File: testbinarytree.py
Builds a full binary tree with 7 nodes.
"""
from binarytree import BinaryTree
lst = ["5", "+", "2"]
for i in range(len(lst)):
b = BinaryTree(lst[0])
d = BinaryTree(lst[1])
f = BinaryTree(lst[2])
# Build the tree from the bottom up, where
# d is the root node of the entire tree
d.setLeft(b)
d.setRight(f)
def size(tree):
if tree.isEmpty():
return 0
else:
return 1 + size(tree.getLeft()) + size(tree.getRight())
def frontier(tree):
"""Returns a list containing the leaf nodes
of tree."""
if tree.isEmpty():
return []
elif tree.getLeft().isEmpty() and tree.getRight().isEmpty():
return [tree.getRoot()]
else:
return frontier(tree.getLeft()) + frontier(tree.getRight())
print ("Size:", size(d))
print ("String:")
print (d)
How can I make a class that will count the value of the expression, such that the answer = 7 (5+2). I really want to understand the concept with a small example.
It sounds like your problem isn't trees, which are a much more general (and simple) concept, but in how to properly populate and/or evaluate an expression tree.
If you have your operators specified in post-fix order, it becomes a lot easier.
See this wikipedia article on how to deal with infix notation when parsing input to a desktop calculator. It is called the shunting-yard algorithm.
You should do function that walks a tree in depth first order, calculating value of each node, either just taking value of it (if it is "5" for example), or making calculation (if it is "+" for example) - by walking the tree in depth first order you are sure that all subnodes of given node will be calculated when you are calculating that node (for example "5" and "2" will be calculated when you are calculating "+").

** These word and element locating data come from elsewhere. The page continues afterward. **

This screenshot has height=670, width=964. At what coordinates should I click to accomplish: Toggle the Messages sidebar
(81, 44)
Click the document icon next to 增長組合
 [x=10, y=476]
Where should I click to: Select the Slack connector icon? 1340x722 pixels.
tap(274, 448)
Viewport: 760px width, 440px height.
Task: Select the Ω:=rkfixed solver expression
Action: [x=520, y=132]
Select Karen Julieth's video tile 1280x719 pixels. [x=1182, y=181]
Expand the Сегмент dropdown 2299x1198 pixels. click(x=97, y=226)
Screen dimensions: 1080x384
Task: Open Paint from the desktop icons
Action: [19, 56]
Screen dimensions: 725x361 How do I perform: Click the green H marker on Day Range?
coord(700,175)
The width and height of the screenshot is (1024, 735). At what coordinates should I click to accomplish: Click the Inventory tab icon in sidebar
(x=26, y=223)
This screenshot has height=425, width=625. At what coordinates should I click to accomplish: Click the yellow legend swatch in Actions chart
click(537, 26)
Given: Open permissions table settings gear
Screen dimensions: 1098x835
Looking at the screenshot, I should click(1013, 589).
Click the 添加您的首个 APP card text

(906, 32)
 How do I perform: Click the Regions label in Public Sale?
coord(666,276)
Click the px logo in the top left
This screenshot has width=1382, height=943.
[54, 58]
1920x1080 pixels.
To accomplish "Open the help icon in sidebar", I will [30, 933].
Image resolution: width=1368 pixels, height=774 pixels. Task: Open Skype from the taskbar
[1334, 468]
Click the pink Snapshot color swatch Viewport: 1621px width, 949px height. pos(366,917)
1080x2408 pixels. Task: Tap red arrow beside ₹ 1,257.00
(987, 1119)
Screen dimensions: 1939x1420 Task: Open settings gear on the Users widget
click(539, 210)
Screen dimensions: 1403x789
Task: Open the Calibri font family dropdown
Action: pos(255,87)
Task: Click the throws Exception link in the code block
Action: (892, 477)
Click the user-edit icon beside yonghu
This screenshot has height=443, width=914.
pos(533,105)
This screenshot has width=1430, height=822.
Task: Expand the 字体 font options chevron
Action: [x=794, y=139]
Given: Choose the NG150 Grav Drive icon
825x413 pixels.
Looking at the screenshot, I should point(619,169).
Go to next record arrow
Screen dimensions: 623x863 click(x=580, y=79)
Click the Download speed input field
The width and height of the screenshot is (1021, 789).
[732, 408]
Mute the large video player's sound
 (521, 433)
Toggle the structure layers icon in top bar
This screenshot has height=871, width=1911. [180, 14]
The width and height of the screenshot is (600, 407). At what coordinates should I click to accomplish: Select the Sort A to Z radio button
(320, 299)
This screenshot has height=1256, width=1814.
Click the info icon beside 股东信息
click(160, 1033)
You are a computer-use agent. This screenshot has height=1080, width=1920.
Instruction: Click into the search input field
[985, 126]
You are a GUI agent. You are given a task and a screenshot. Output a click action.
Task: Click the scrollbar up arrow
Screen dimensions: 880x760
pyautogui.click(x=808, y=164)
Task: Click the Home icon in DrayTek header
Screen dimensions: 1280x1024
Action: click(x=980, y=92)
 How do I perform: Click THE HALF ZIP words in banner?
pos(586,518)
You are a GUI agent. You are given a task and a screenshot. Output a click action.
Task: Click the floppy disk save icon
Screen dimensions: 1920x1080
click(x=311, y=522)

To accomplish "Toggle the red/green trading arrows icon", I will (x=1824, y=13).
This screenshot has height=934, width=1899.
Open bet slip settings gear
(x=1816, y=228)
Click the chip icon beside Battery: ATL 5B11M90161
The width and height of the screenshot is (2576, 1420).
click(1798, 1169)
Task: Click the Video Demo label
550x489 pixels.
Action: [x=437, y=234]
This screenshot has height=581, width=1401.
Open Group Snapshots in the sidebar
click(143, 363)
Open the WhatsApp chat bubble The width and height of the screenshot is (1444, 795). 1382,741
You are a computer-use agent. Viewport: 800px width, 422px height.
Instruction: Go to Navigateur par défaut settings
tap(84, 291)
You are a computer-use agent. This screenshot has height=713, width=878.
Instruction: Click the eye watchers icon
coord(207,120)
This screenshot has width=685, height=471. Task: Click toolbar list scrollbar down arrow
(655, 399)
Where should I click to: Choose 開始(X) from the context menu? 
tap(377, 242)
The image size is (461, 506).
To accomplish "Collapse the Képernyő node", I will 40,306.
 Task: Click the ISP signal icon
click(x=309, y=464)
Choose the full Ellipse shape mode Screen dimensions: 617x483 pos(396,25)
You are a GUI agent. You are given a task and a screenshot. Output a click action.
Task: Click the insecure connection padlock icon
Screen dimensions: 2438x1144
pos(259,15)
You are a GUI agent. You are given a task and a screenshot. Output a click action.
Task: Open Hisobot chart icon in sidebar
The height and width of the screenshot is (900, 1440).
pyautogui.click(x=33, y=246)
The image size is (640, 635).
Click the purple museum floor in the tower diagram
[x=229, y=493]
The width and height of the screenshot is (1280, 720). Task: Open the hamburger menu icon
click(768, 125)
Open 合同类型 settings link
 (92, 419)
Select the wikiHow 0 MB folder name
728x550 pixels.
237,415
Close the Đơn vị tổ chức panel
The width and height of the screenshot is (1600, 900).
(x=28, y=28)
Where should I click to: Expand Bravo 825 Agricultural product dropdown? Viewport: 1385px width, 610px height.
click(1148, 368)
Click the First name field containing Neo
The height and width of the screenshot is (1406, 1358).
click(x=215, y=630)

Then, at the root of the tree you'll get the result of the whole tree.
First of all, I'm not going to give much detail in case this is homework, which it sounds a bit like.
You need a method on your tree class that evaluates the tree. I suppose it'll assume that the "root" value of each tree node is a number (when the node is a leaf, i.e. when it has no children) or the name of an operator (When the node has children).
Your method will be recursive: the value of a tree-node with children is determined by (1) the value of its left subtree, (2) the value of its right subtree, and (3) the operator in its "root".
You'll probably want a table -- maybe stored in a dict -- mapping operator names like "+" to actual functions like operator.add (or, if you prefer, lambda x,y: x+y).